Je m’appelle Astou Camara. Je suis née en 1990 à Thiès au quartier Takhikao. J’étais joueuse de basket à l’Us Rail. J’ai aussi joué à Dakar avant de partir au Maroc. J’ai été condamnée à 3 mois ferme pour acte contre-nature. Aujourd’hui, je me sens très à l’étroit à Thiès où je vis difficilement. J’ai des problèmes avec ma famille qui m’a rejetée comme un moins-que-rien. J’ai l’impression que je suis toujours en prison. Les gens portent sur moi un regard de mépris. Je n’ose plus sortir. Je ne peux plus aller en boîte ni aller voir mes parents. Je ne me sens pas bien dans ma peau. Je peux dire que je n’ai pas de père. D’ailleurs, je n’ai jamais senti l’amour de mon père. Il ne s’est jamais occupé de moi. Il est en vie et m’entend.

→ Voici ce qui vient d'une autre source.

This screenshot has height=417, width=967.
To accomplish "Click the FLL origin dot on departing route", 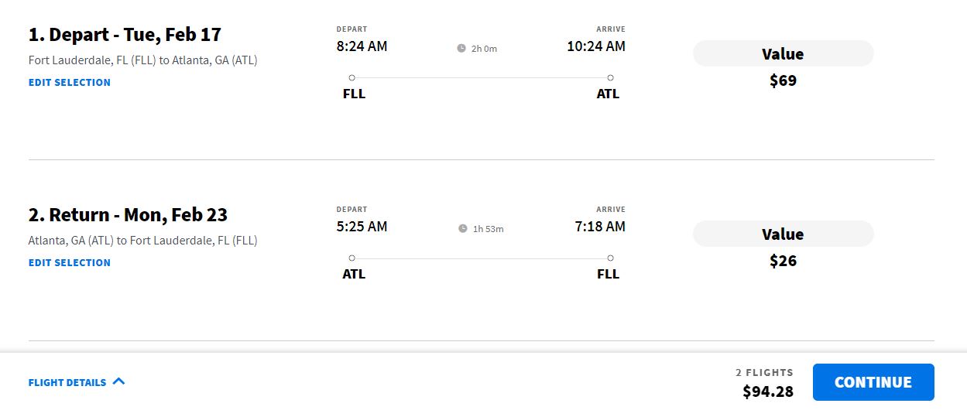I will tap(352, 77).
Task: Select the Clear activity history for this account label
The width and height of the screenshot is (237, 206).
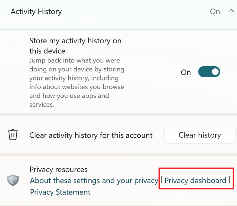Action: 91,135
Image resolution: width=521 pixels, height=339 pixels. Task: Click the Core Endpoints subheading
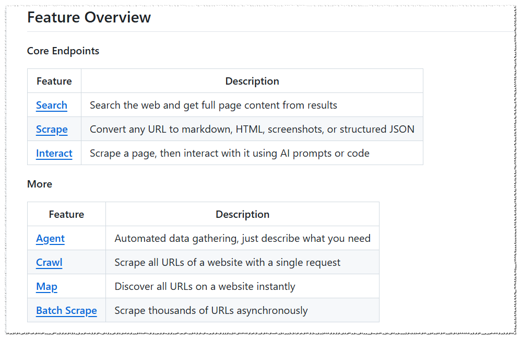[63, 51]
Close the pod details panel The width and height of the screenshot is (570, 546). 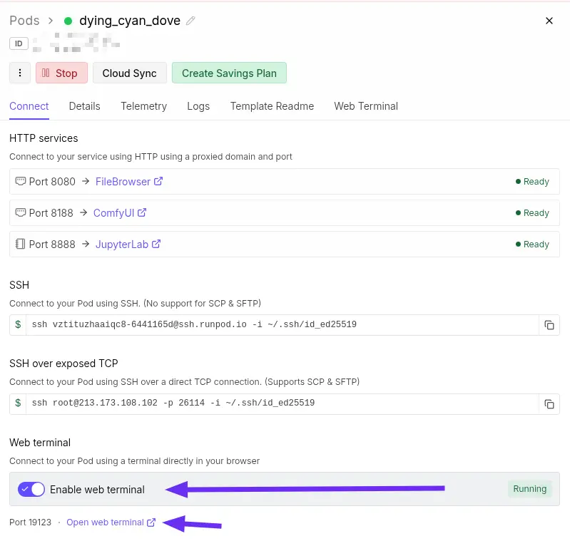pos(549,21)
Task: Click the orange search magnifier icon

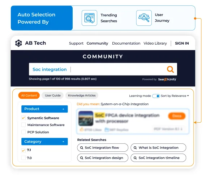Action: [x=170, y=69]
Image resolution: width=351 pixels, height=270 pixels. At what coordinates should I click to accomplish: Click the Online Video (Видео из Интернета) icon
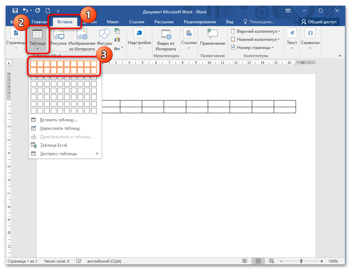point(166,35)
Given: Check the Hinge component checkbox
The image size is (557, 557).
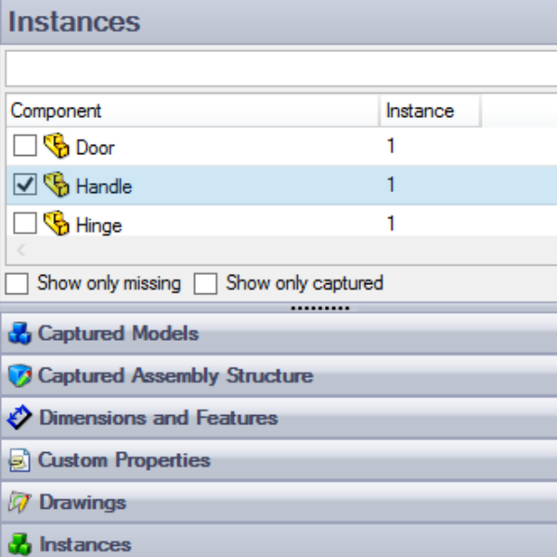Looking at the screenshot, I should [25, 223].
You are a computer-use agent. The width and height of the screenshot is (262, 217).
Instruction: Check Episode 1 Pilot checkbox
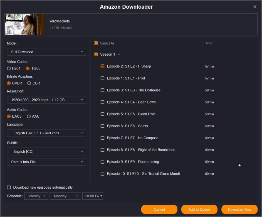[x=102, y=78]
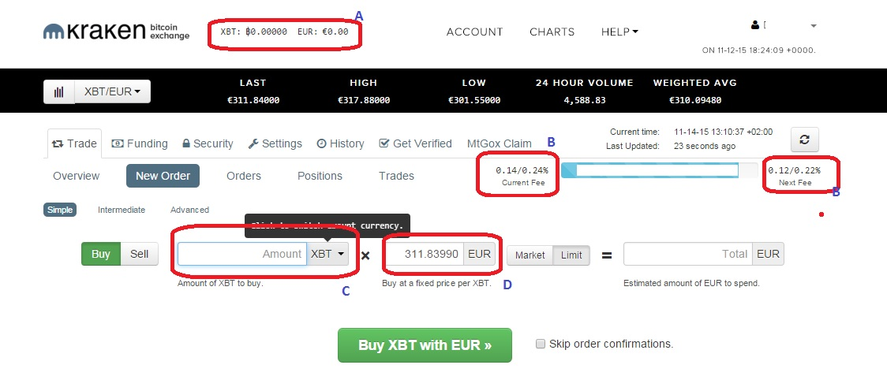Expand the HELP menu
The height and width of the screenshot is (376, 887).
tap(619, 32)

Pourquoi dites-vous cela ?

Ma famille m’a rejetée. Il n’y a pas un seul membre de ma famille qui me porte dans son cœur. Et je peux dire que c’est depuis mon enfance. Mes démêlées avec la justice sont venues aggraver les choses. J’ai toujours souffert dans ma vie. Si je suis devenue lesbienne, c’est parce que je n’ai pas eu l’encadrement nécessaire. J’ai été laissée à moi-même par mon père. Mon père a failli à sa mission pour n’avoir pas été à mes côtés pour m’inculquer une bonne éducation. Dans ma vie, il n’y avait que ma grand-mère maternelle qui prenait soin de moi. Personne n’a jamais été là pour moi. Je me suis toujours débrouillée pour m’en sortir toute seule.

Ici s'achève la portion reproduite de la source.